Ancient pastries, owing to their shapes, received the name of _tourte_ or _tarte_, from the Latin _torta_, a large hunch of bread. This name was afterwards exclusively used for hot pies, whether they contained vegetables, meat, or fish. But towards the end of the fourteenth century _tourte_ and _tarte_ was applied to pastry containing, herbs, fruits, or preserves, and _pâté_ to those containing any kind of meat, game, or fish.
It was only in the course of the sixteenth century that the name of _potage_ ceased to be applied to stews, whose number equalled their variety, for on a bill of fare of a banquet of that period we find more than fifty different sorts of _potages_ mentioned. The greater number of these dishes have disappeared from our books on cookery, having gone out of fashion; but there are two stews which were popular during many centuries, and which have maintained their reputation, although they do not now exactly represent what they formerly did. The _pot-pourri_, which was composed of veal, beef, mutton, bacon, and vegetables, and the _galimafrée_, a fricassee of poultry, sprinkled with verjuice, flavoured with spices, and surrounded by a sauce composed of vinegar, bread crumbs, cinnamon, ginger, &c. (Fig. 119).
The highest aim of the cooks of the Taillevent school was to make dishes not only palatable, but also pleasing to the eye. These masters in the art of cooking might be said to be both sculptors and painters, so much did they decorate their works, their object being to surprise or amuse the guests by concealing the real nature of the disbes. Froissart, speaking of a repast given in his time, says that there were a number of "dishes so curious and disguised that it was impossible to guess what they were." For instance, the bill of fare above referred to mentions a lion and a sun made of white chicken, a pink jelly, with diamond-shaped points; and, as if the object of cookery was to disguise food and deceive epicures, Taillevent facetiously gives us a receipt for making fried or roast butter and for cooking eggs on the spit.
The roasts were as numerous as the stews. A treatise of the fourteenth century names about thirty, beginning with a sirloin of beef, which must have been one of the most common, and ending with a swan, which appeared on table in full plumage. This last was the triumph of cookery, inasmuch as it presented this magnificent bird to the eyes of the astonished guests just as if he were living and swimming.

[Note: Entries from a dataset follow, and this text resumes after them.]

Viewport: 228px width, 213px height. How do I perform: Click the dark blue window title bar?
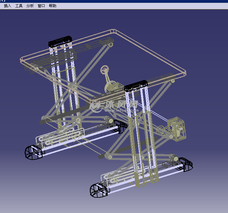pyautogui.click(x=114, y=1)
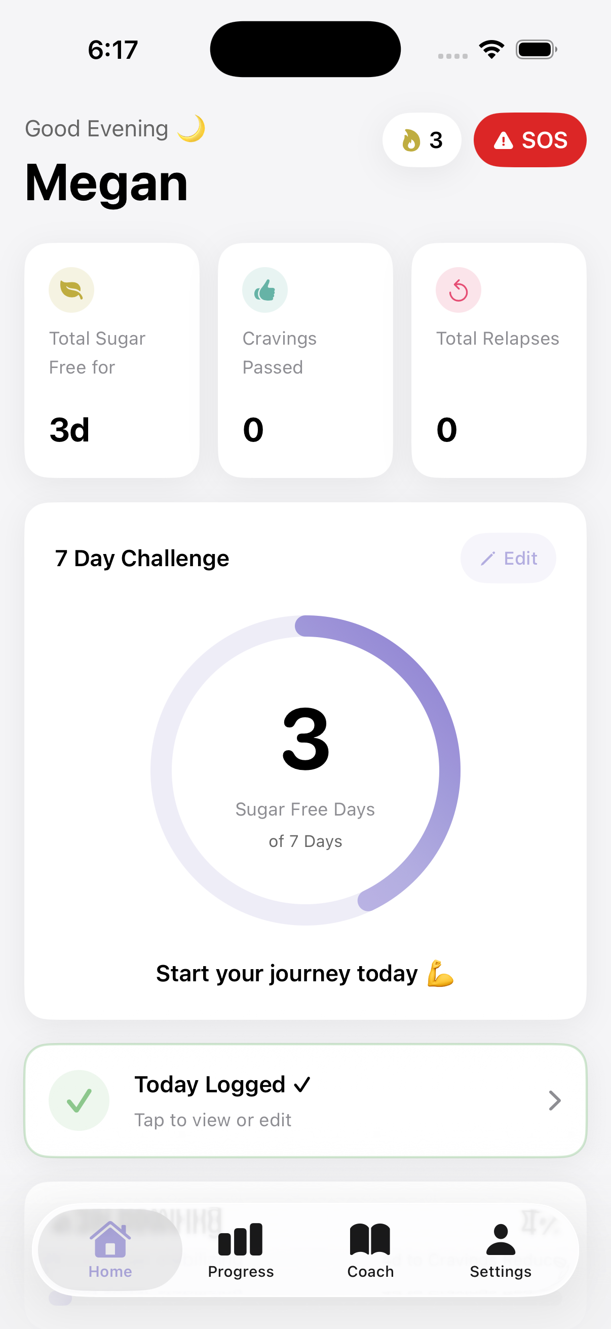Tap the flexed arm emoji
The height and width of the screenshot is (1329, 611).
[x=440, y=973]
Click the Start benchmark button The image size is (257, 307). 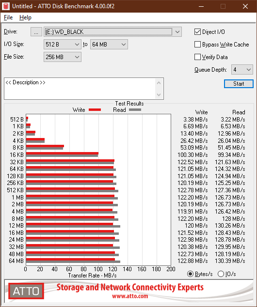click(239, 84)
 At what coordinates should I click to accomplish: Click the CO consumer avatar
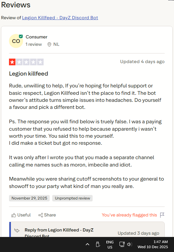16,41
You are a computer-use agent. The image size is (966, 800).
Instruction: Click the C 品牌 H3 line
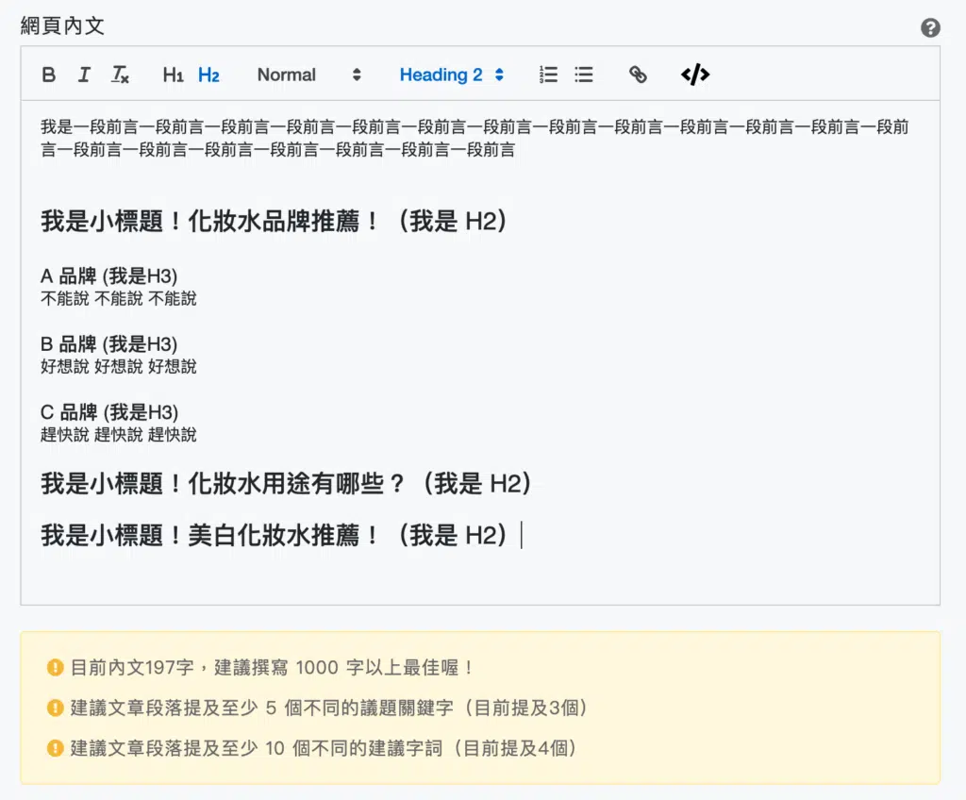coord(108,412)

His beak was gilt, his body silvered, resting 'on a mass of brown pastry, painted green in order to represent a grass field. Eight banners of silk were placed round, and a cloth of the same material served as a carpet for the whole dish, which towered above the other appointments of the table.
The peacock, which was as much thought of then as it is little valued now, was similarly arrayed, and was brought to table amidst a flourish of trumpets and the applause of all present. The modes of preparing other roasts much resembled the present system in their simplicity, with this difference, that strong meats were first boiled to render them tender, and no roast was ever handed over to the skill of the carver without first being thoroughly basted with orange juice and rose water, and covered with sugar and powdered spices.
We must not forget to mention the broiled dishes, the invention of which is attributed to hunters, and which Rabelais continually refers to as acting as stimulants and irresistibly exciting the thirst for wine at the sumptuous feasts of those voracious heroes (Fig. 120).